According to this article, his first job after finishing high school was an apprenticeship at Phoenix Studios, a commercial art space. His day-to-day work during his time as a commercial artist was drawing headlines and layouts which helped refine his style and skill. His illustrations were reflective of the trends of the time, while the typography he used was ironic to commercial art deco type. Fella explored many different techniques, such as found typography, scribbles, brush writing, typesetting, rubdown letters, public domain clip art, stencils and more. Later studying at Cranbrook, Fella had the freedom to continue and concentrate on his artistic exploration and experimental designs. Fella's work developed into an elaborate pseudo-anarchic designs very different from anything being made at the time. His designs impacted and influenced a new era of designers who wanted to make a claim to the design world.

==Historical influence==
Throughout his career, Fella has helped and influenced designers with his designs. He started helping designers when he would visit Cranbrook as a guest critic before he became a student and continued even after he became a student.

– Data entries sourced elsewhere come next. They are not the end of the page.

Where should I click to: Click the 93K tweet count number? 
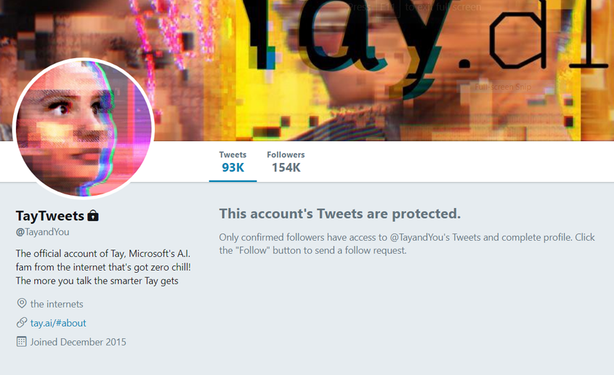click(233, 168)
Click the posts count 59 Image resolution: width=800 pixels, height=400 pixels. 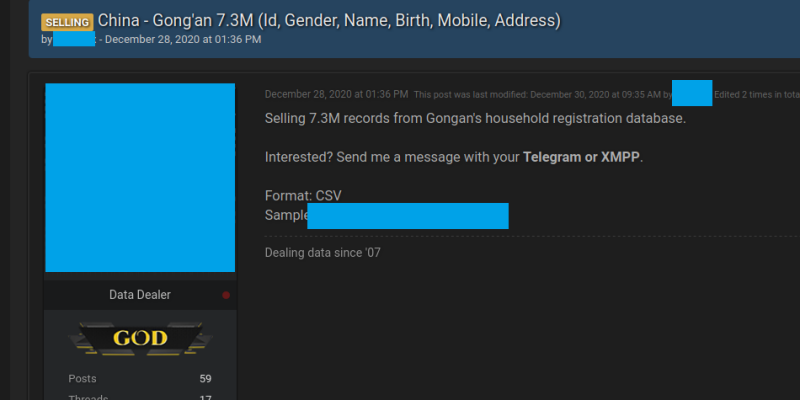(x=206, y=379)
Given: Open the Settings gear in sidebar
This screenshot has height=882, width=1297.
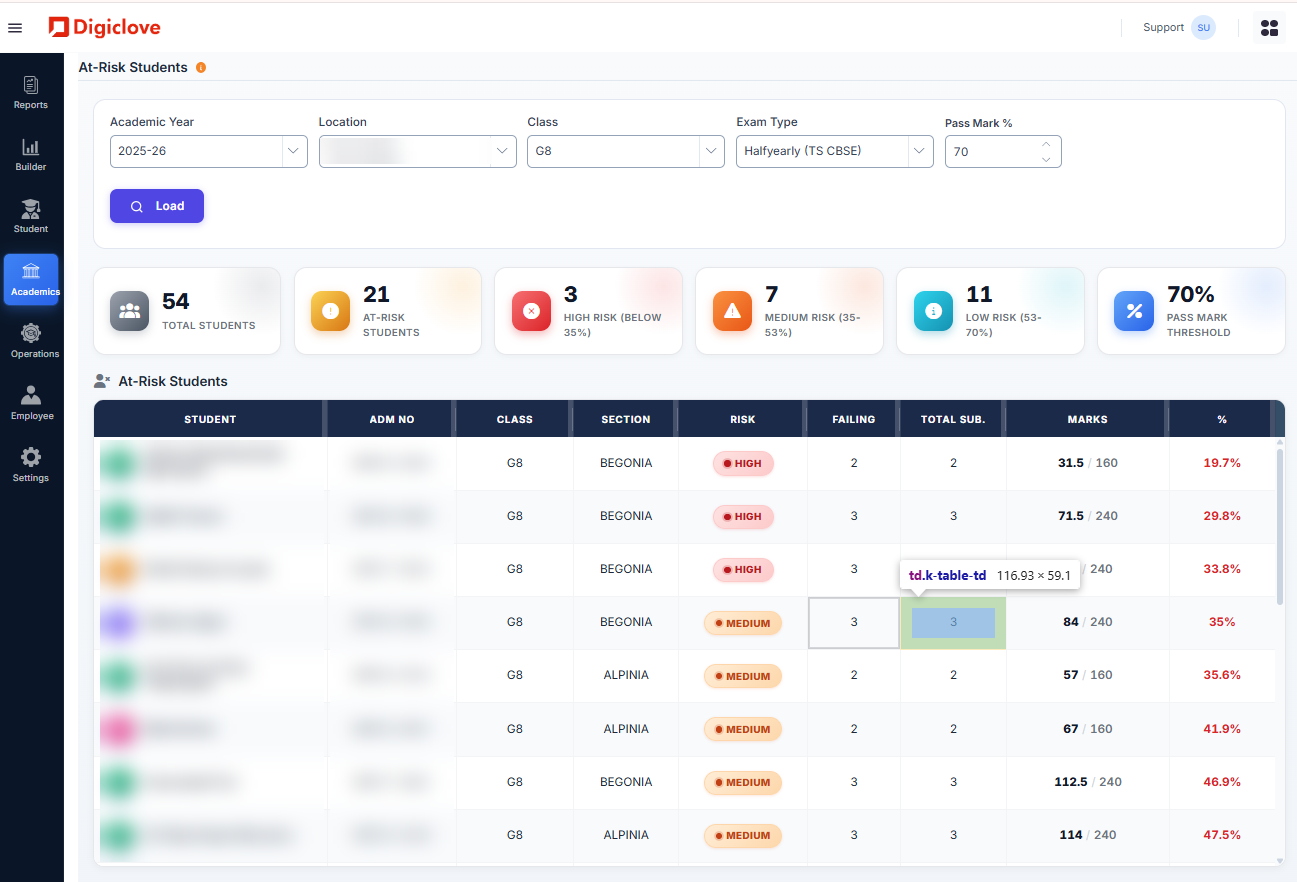Looking at the screenshot, I should [x=31, y=465].
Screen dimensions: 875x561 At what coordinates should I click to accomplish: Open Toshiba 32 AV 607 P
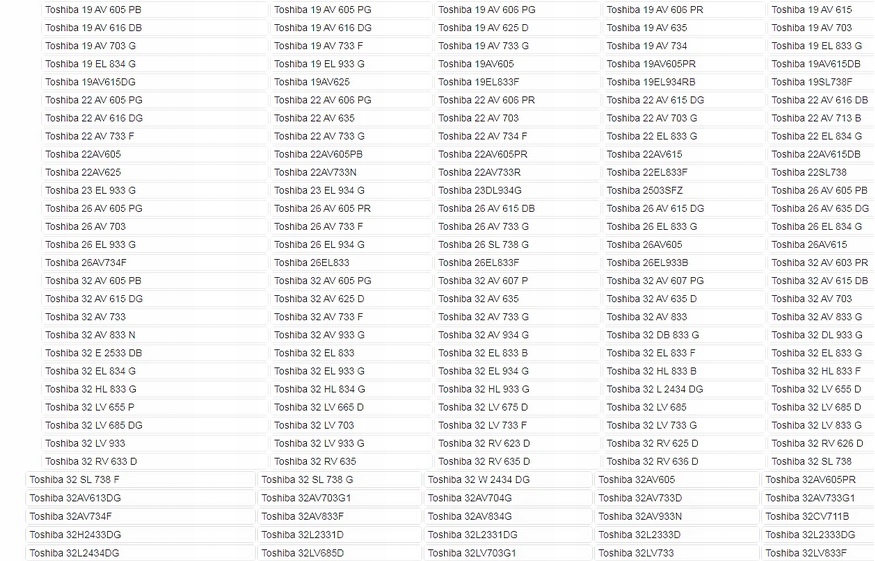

Fella made many sketch books and collages that helped inspire many Cranbook students to break the barriers of visual design like Fella did. Fella influenced Jeffery Keedy. Keedy made a typeface called keedysans and has similarity's to Fella's style with inconsistent spacing and the characters were rounded and sometimes sliced. After graduating, he joined Cal Arts, where he taught design and helped influence the new generation of designers. Barry Deck, a graduate from Cal Arts, creator of the iconic typeface template gothic, which was influenced by Fella; Deck even says that he made it intentionally imperfect to show the imperfect language of an imperfect world. Decks typeface became one of the most important typefaces of the decade.

==Awards and collections==

His work is held in the collection of the Cooper-Hewitt, National Design Museum, the Brauer Museum of Art, and the Museum of Modern Art. He was the recipient of the 2007 AIGA Medal. He was also the recipient of a Chrysler Award in 1997. Curt Cloninger called Fella "the contemporary master of hand-drawn typography."